"The heat engine uses 1.00x10^-2 mol of a diatomic gas as the working substance. Determine the temperatures at the 3 points."
From 1-2, it's an adiabatic process and the constants are (P)(V^(7/5)) or (T)(V^(2/5)). From 2-3, it's an isobaric process with V/T as the constant. And from 3-1, it's an isochoric process with P/T as the constant.
I've found that P1 = 100,000Pa, P2 = 400,000Pa, and P3 = 400,000Pa and V2 = .001L.
I know that for diatomic atoms, you use Eth = d/2nRT, where d = 5.
But I'm absolutely stumped on how to get the missing V1, V3, T1, T2, and T3 variables.
Please help!
To determine the missing variables, we need to apply the appropriate equations and principles for each stage of the heat engine process.
Stage 1-2:
Since the process from 1-2 is adiabatic (Q = 0), we can use the adiabatic relationship for an ideal gas:
(P1)(V1^(γ)) = (P2)(V2^(γ))
Where γ is the heat capacity ratio or adiabatic index, which can be calculated as γ = (Cp) / (Cv).

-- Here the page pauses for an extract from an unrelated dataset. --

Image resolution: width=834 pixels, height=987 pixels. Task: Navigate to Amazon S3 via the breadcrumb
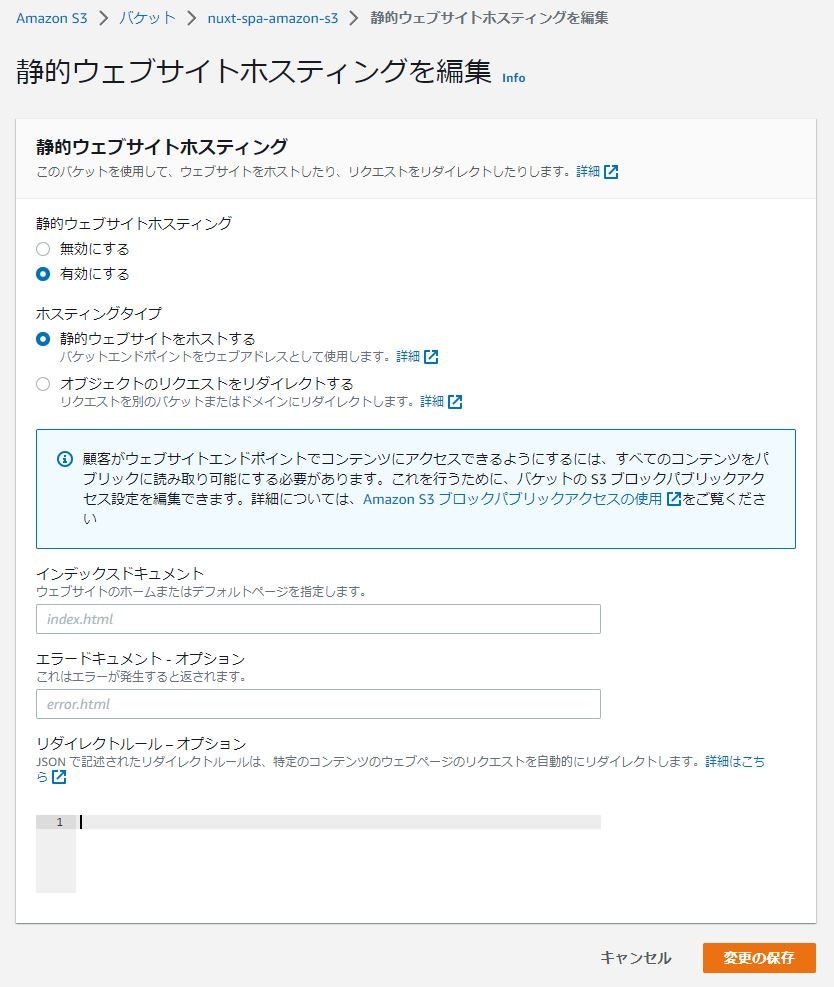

For a diatomic gas, Cp = 7/2R and Cv = 5/2R, so γ = 7/5.
We are given P1, P2, and V2, but we need to find V1. Rearranging the equation gives:
V1 = (P2 / P1) * (V2^(γ))
Substitute the known values to find V1.
Stage 2-3:
Since the process from 2-3 is isobaric (constant pressure), we have:
(V2 / T2) = (V3 / T3)
We know V2, and the pressure is constant (P2 = P3), so we need to find V3 and T3. Rearranging the equation gives:
V3 = (V2 / T2) * T3
Stage 3-1:
Since the process from 3-1 is isochoric (constant volume), we have:
(P3 / T3) = (P1 / T1)
We know P1 and P3 from your provided values, and the volume is constant (V1 = V3), so we need to find T1. Rearranging the equation gives:
T1 = (P1 / P3) * T3
By solving these equations successively, you can find the missing variables V1, V3, T1, T2, and T3.